Synaptosome preparation
Discontinuous Percoll (GE Healthcare) gradients with 3%, 10% and 23% Percoll layers were prepared
in gradient buffer (0.32 M sucrose, 1 mM EDTA, 0.25 mM DTT, 5 mM Tris-HCl, pH 7.4). Mice were
euthanized by cervical dislocation, and the brains were quickly removed to ice-cold homogenizing
buffer (gradient buffer without Percoll). Brains were homogenized with 10 strokes in a mechanical
dounce homogenizer. 2.5 ml homogenizing buffer was added to dilute the protein. Homogenates were
centrifuged in a JA-20 rotor (Beckman Instruments, Fullerton, CA, USA) at 3600 rpm for 10 minutes at
4°C in 12 ml polycarbonate centrifuge tubes. The supernatant was removed to a fresh tube, and an
input sample was taken. 2 ml of the supernatant was layered onto the top of the Percoll gradient.

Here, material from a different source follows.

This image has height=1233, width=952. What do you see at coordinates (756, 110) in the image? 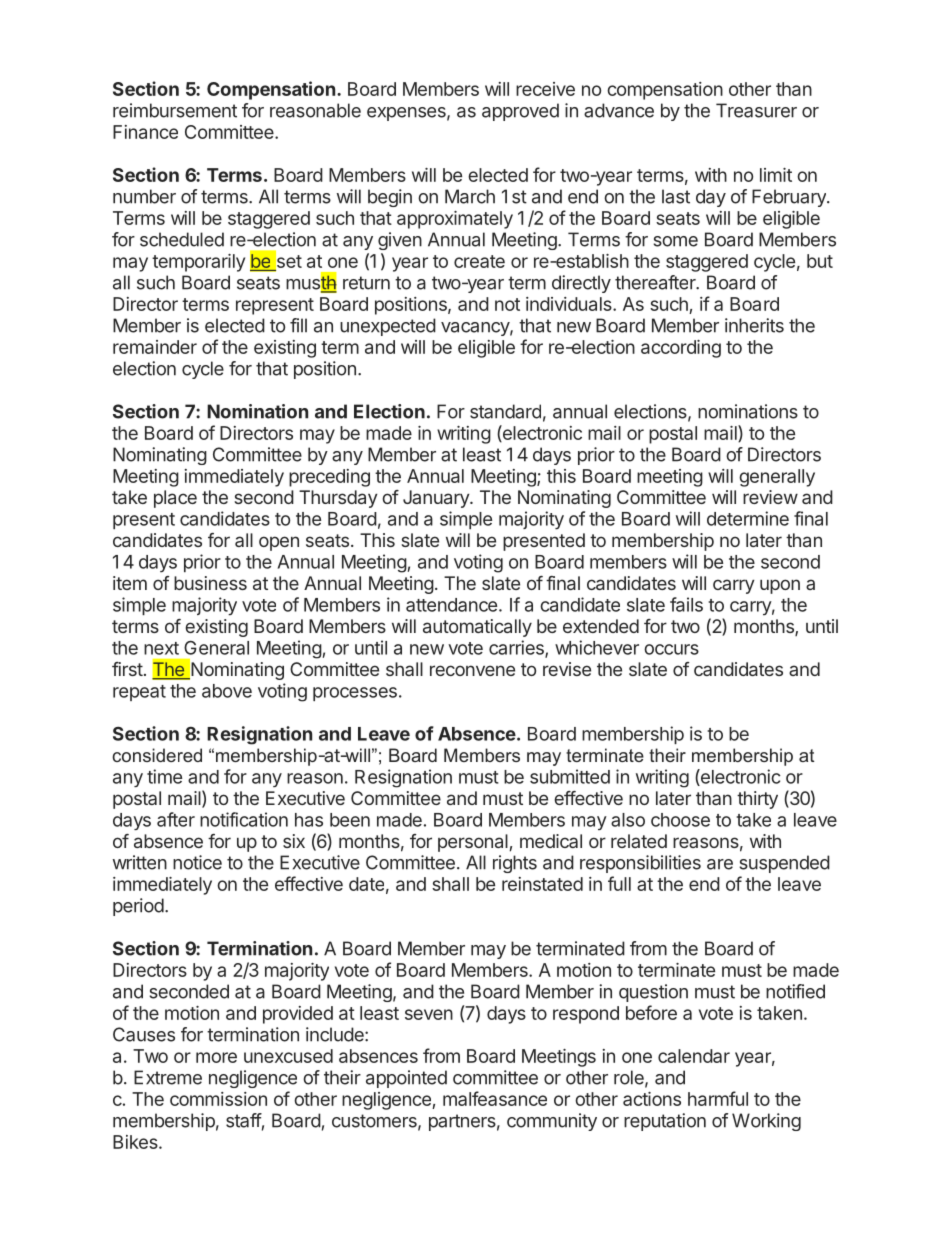
I see `Treasurer` at bounding box center [756, 110].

Gradients were centrifuged in a JA-20 rotor at 20,000 rpm for 5 minutes exactly at 4°C with
deceleration set to the slowest setting. Fractions containing myelin and membranes were removed from
the interface between the 3% and 10% layers and fractions containing synaptosomes were removed
from the interface between the 10% and 23% layers. Each fraction was diluted four-fold with ice-cold
sucrose-EDTA buffer (0.32 M sucrose, 4 mM EDTA, 20 mM Tris, pH 7.4). Fractions were centrifuged in
a JA-20 rotor at 15,000 rpm for 5 minutes at 4°C to remove Percoll. Pellets were resuspended and
collected into a microcentrifuge tube and centrifuged at maximum speed for 5 minutes at 4°C. The
pellet was then resuspended in 50 l in protein lysis buffer (20 mM Tris-Hcl, pH 7.5, 0.5 mM EDTA, 100
mM NaCl, 0.5% NP-40) plus protease inhibitors (Roche). Protein was quantitated using the Bradford
assay (Bio-Rad). Western blotting was performed as described previously in Materials and Methods.